An all-party committee is preparing a developmental services report to be submitted to the provincial government.
Lalonde said if negotiations fail and a strike eventually results, clients who need services will still get them.
“The employer will bring in people, but the clients won’t get the same continuity of service.”
Lalonde said the timing is right to call on the government to come to the table and forge a new collective agreement, not only because the current agreement will soon expire, but also because the current Liberal minority government may give OPSEU’s requests more serious consideration in order to stave off a provincial election in the spring.
The full text of a release from Ontario Public Service Employee's Union (OPSEU) follows.
TORONTO - (January 13, 2014) - 50 OPSEU Developmental Services locals will serve a Notice to Bargain to their respective employers on Wednesday, January 15, 2014.
All of these locals' contracts are set to expire on March 31 of this year.
More than 10,000 OPSEU developmental services workers want to know how the government plans to fix the crisis in services for people with developmental disabilities.
"It is time for a serious commitment to properly funding developmental services," said OPSEU President Warren (Smokey) Thomas. "Ontario families are stressed and pushed to the limit waiting for access to services. Lack of adequate funding means that there are not enough staff to meet the needs of people waiting for services."
There are 24,000 Ontarians with developmental disabilities on the waitlist for services.
Of those, 12,000 are waiting for residential opportunities.
Meanwhile, some people with developmental disabilities are receiving the wrong kind of care.

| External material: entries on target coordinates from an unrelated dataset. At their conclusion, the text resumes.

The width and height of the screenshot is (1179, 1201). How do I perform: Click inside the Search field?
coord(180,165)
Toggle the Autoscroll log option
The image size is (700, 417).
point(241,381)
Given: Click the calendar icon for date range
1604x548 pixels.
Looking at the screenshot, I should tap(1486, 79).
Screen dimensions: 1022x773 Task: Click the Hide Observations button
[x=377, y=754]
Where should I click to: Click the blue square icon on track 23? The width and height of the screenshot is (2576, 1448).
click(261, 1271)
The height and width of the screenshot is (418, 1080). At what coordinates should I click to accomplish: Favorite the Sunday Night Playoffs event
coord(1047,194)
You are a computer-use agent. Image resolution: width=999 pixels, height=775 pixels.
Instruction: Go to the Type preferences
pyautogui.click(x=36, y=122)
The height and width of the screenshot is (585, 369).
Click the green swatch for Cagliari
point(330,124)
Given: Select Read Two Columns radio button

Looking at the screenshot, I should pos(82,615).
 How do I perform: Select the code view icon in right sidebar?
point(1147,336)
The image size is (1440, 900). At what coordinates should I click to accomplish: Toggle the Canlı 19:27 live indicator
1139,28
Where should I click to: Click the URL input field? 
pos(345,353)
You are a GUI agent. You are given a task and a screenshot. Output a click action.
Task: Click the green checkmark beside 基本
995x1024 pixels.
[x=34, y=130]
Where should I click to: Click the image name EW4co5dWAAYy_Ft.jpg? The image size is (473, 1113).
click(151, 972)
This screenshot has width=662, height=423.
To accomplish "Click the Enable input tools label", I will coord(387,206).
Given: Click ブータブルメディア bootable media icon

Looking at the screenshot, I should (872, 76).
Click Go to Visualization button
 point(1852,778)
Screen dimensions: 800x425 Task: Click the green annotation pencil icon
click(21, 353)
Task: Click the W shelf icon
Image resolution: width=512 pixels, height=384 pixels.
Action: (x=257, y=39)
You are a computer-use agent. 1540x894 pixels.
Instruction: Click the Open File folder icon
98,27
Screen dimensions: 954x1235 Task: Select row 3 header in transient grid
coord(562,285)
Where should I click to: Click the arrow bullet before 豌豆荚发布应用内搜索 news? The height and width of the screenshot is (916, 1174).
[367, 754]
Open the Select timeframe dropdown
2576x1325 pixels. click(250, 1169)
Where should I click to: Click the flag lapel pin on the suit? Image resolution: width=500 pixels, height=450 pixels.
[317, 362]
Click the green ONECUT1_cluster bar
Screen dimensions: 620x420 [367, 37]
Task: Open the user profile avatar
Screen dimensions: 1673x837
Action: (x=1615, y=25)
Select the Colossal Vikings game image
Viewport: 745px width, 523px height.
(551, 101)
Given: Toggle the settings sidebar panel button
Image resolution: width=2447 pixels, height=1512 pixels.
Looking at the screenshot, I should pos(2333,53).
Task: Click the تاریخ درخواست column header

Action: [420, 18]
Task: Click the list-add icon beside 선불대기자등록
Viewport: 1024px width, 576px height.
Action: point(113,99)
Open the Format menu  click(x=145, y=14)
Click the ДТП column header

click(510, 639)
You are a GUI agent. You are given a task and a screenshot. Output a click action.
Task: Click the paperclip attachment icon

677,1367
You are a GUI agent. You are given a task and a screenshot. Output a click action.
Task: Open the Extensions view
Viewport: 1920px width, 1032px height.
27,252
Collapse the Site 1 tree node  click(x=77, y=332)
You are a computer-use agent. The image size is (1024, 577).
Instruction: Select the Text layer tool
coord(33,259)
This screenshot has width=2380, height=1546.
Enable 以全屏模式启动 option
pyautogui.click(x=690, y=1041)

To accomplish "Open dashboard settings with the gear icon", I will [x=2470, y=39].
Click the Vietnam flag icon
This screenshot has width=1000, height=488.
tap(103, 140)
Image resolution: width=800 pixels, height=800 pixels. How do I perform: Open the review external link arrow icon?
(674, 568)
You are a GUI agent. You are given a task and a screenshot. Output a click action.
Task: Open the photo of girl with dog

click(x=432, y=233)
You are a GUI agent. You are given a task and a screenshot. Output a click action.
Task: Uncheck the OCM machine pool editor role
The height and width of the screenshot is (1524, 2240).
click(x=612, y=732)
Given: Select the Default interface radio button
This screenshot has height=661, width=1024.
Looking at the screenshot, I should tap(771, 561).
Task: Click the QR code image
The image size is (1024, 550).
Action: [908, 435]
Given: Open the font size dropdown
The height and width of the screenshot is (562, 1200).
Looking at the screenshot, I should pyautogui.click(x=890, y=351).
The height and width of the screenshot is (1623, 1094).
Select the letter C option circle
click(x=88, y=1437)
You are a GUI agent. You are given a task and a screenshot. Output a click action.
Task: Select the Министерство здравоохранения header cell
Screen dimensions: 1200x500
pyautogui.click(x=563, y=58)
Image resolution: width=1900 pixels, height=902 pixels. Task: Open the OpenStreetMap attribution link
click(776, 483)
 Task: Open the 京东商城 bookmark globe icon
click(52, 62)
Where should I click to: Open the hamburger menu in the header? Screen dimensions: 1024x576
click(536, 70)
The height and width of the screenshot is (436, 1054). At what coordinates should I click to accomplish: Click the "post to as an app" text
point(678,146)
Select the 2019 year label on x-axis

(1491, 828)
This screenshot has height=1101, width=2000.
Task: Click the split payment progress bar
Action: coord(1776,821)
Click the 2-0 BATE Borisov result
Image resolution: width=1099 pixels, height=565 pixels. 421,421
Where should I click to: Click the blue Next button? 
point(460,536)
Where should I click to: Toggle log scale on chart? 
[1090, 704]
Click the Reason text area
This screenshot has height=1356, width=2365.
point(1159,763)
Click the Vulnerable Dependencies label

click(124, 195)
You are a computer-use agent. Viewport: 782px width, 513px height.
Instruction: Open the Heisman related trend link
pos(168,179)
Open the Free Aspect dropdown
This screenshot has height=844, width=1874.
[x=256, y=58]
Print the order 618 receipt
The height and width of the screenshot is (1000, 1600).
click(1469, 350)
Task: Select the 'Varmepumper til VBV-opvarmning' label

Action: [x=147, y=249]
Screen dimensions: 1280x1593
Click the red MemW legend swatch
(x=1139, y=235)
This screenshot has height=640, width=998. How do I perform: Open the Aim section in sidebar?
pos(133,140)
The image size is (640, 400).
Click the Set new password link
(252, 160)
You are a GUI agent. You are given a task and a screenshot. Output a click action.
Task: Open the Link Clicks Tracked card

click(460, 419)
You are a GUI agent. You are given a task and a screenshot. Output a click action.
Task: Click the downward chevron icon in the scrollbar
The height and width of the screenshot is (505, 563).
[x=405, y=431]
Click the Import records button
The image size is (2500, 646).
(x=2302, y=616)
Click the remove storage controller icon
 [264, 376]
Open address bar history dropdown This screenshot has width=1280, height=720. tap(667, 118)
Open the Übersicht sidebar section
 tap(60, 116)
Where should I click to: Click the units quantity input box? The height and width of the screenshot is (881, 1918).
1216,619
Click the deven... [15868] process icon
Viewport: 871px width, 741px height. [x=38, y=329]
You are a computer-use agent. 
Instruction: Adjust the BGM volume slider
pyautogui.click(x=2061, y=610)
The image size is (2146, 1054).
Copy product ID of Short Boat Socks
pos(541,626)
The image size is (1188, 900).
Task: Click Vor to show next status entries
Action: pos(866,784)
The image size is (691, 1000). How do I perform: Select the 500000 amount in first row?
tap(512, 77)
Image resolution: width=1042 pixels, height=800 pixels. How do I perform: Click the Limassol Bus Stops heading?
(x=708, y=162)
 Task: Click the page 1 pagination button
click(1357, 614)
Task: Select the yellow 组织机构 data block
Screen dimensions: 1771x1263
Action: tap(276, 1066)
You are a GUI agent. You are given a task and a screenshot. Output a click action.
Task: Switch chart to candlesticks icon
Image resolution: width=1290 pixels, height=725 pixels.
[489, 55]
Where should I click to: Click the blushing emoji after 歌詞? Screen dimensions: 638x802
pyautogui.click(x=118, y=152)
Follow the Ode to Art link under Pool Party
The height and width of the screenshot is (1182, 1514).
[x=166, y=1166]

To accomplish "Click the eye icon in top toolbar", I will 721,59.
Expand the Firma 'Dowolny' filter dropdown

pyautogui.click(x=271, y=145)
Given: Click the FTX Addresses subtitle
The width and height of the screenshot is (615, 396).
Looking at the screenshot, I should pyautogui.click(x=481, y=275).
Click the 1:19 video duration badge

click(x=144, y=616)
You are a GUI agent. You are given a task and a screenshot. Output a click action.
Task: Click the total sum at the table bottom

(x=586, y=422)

Many reside in long-term care facilities, psychiatric facilities, nursing homes and even in jails.
"Families cannot and should not wait 10 years and more to receive the care they need for their loved ones. It breaks my heart to see families struggling to get access to the specialized care their loved ones require for a decent quality of life. There are too many people who are growing old and worrying about who will care for their family member when they are gone," said Patti Markland, OPSEU Developmental Services Sector Chair.
"Developmental services workers are deeply committed to the people we serve. However too many of us have to juggle multiple jobs just to make ends meet. This leads to a high turnover rate and a lack of service continuity for the people we support," said Markland.
A developmental services select committee, including MPPs from all three Ontario parties, is currently holding meetings at five different Ontario communities.
OPSEU is preparing a report to coincide with the provincial report coming out of these meetings.